We realised that if we didn’t invest some grant capital and run some mini-grids ourselves, the project wouldn’t go any further. So we grant-funded 30 mini-grids, and from that experience communicated what worked and what didn’t to the private sector. This gave companies confidence that it could be done. Now, there are 500 mini-grids being run by the private sector in India.
As a foundation, we want our resources to be used as high-risk capital. There is no ready-made easy way to fixing tough problems. If there was, we’d be closer to achieving the SDGs. We need to be taking more risks, experimenting and learning from mistakes if we are to see the progress we need.
You mentioned the need to take risks. But The Rockefeller Foundation insists on measurable impact when funding a project. Aren’t you disincentivising risk by demanding a return?
I don’t see it that way. The term “impact investing” was coined by the Rockefeller Foundation [in 2007], and over the years we’ve used a variety of instruments to drive impact. We need to constantly measure and review performance to work out why things may not be working, and how they can work over the long term.
The Rockefeller Foundation’s roots are in Big Oil, as it was set up by the founder of Standard Oil, which later became ExxonMobil. Does this legacy give Rockefeller Foundation a credibility problem?

*****

--- Description of the task ---
Pick up the Rockefeller Foundation interview above and carry it on from its final line.

--- Dataset excerpts ---
*****

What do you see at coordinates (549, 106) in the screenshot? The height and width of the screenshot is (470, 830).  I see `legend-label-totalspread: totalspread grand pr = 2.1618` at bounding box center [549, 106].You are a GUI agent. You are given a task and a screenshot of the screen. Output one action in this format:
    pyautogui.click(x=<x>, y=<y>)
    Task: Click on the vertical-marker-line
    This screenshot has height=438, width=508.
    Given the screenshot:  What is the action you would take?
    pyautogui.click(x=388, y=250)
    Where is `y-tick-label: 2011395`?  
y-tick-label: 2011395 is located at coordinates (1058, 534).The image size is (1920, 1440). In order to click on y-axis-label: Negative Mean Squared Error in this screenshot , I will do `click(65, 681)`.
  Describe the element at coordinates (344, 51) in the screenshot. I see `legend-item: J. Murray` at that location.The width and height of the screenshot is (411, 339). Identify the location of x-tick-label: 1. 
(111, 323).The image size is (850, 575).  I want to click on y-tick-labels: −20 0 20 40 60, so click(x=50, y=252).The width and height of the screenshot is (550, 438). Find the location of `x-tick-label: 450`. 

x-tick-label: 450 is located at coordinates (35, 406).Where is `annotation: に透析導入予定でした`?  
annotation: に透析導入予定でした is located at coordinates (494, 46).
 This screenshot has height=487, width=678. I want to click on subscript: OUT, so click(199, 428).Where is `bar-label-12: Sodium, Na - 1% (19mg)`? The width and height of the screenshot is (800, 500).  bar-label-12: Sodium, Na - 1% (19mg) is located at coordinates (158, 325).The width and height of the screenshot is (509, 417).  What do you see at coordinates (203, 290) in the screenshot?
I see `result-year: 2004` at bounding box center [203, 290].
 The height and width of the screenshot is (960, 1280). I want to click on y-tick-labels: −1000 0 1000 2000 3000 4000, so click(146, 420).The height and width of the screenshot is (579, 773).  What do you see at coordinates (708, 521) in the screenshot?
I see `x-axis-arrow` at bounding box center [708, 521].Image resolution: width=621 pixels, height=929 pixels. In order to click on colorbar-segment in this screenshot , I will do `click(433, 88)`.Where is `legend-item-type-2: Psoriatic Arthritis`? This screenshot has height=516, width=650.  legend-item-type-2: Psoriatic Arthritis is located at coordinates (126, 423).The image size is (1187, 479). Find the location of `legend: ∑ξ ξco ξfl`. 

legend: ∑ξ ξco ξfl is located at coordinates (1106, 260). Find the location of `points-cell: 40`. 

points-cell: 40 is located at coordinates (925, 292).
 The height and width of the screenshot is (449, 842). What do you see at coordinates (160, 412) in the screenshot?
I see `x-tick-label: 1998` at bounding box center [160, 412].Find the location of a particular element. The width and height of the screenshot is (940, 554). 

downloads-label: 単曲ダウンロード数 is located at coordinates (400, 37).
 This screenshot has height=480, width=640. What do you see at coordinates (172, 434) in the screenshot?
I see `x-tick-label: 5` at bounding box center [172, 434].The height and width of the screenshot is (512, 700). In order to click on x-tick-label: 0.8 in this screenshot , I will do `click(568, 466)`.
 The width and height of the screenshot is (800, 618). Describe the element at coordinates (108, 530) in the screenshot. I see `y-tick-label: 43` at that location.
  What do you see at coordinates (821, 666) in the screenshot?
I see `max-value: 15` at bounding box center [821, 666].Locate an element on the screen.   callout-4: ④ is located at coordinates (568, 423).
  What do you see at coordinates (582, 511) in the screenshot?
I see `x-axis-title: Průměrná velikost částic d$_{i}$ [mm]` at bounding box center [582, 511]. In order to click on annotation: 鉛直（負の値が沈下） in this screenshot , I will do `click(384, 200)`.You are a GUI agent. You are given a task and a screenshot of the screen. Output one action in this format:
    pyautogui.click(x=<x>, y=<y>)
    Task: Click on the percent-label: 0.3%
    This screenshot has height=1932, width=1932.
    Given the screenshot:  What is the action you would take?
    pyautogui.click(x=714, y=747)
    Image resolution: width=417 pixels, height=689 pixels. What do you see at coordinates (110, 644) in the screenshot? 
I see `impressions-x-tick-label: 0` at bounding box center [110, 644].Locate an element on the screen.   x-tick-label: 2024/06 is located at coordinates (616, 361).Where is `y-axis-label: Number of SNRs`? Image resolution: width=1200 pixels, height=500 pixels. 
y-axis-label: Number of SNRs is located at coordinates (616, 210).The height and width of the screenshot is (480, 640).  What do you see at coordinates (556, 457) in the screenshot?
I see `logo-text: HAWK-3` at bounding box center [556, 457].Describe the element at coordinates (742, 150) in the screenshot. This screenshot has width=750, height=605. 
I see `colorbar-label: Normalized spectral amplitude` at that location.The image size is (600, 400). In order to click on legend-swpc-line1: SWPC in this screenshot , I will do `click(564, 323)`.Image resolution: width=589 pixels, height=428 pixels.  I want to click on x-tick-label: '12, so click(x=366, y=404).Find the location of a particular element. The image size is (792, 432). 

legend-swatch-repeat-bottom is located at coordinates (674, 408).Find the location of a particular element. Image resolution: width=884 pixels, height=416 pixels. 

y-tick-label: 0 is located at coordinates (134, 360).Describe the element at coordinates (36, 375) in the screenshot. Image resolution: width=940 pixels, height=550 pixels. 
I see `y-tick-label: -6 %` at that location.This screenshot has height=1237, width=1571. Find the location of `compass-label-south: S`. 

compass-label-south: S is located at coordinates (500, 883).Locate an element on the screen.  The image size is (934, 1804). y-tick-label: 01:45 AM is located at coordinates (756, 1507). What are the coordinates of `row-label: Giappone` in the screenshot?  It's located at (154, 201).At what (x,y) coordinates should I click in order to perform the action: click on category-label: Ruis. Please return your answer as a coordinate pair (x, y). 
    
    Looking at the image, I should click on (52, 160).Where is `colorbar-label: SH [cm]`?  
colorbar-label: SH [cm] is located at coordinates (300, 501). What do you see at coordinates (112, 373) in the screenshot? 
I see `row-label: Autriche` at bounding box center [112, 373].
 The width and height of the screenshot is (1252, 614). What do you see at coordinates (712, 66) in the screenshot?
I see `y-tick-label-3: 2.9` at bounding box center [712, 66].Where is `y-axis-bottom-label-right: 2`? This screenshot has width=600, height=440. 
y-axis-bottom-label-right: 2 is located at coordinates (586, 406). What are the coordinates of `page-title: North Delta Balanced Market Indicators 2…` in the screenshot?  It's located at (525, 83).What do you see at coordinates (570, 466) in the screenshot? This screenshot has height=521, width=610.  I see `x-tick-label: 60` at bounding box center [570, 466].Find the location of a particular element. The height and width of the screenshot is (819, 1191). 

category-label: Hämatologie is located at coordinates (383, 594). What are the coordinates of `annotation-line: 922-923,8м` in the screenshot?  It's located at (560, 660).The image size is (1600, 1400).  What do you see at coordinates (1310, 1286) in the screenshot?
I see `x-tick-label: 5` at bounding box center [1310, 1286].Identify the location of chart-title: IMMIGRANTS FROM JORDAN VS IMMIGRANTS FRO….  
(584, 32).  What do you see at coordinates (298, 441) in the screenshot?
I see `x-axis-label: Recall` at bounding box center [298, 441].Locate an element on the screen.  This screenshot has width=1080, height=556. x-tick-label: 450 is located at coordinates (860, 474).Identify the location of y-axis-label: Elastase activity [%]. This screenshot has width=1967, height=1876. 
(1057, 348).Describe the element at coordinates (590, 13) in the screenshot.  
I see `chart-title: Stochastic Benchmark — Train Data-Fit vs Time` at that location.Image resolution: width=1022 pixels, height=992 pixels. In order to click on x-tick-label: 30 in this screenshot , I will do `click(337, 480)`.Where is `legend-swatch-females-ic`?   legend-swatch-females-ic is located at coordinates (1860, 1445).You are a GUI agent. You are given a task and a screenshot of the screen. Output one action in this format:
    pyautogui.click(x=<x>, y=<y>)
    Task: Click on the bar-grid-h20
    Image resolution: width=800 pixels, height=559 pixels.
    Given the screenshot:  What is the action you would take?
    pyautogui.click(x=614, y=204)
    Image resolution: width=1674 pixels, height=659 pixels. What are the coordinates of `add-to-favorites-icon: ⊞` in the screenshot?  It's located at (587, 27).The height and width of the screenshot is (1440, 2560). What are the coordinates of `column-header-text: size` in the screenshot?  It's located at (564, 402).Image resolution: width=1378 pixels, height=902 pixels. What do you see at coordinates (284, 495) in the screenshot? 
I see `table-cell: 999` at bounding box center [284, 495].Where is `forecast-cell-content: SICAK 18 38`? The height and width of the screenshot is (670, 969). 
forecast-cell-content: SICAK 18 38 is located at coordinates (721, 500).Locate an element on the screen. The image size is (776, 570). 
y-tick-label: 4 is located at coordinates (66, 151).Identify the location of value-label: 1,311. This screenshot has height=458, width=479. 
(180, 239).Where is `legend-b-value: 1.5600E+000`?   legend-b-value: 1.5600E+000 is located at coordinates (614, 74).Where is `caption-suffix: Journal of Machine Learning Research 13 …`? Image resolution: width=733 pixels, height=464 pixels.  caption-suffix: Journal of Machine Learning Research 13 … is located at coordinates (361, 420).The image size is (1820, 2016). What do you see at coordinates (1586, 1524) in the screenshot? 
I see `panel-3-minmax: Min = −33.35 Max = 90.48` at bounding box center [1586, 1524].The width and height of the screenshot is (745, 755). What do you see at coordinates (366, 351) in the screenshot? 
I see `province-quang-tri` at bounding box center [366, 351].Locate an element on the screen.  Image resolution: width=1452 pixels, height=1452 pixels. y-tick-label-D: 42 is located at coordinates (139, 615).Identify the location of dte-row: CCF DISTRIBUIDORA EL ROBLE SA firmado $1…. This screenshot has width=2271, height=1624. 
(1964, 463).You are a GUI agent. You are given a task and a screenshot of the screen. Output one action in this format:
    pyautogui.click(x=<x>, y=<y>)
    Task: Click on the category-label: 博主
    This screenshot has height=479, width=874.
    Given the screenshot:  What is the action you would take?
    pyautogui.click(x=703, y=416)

*****

--- Response ---
We have fully divested from fossil fuels [The Rockefeller Foundation announced it would divest its $5 billion endowment from existing fossil fuel interests in 2020], and have built a reputation from more than a century of work in Asia. When I go to China and say I’m working with The Rockefeller Foundation, they say: ‘you brought medicine into China’. Many of India’s top health institutes, for instance the National Institute of Virology, were founded with our support. We have built up credibility from testing, piloting, trying and failing, and leveraging that knowledge.
A foundation I met at AVPN refused to share which families are backing the fund. What do you make of growing concerns around impact washing?
We all we need to be held accountable. I strongly believe in downward accountability. Accountability should not just be to the board – it should be to our partners and the communities we’re serving. If we are collaborating with other entities, we need to think about metrics we use to hold each other accountable.
Do you have any advice for emerging young social entrepreneurs in Asia?
Don’t be shy to ask tough questions to find and test new solutions and broaden your network. One of the problems [in philanthropic circles in Asia] is that we keep talking to the same actors and having the same conversations. To find new solutions, and move Asia Pacific forward, we need the new generation to step up and be bolder.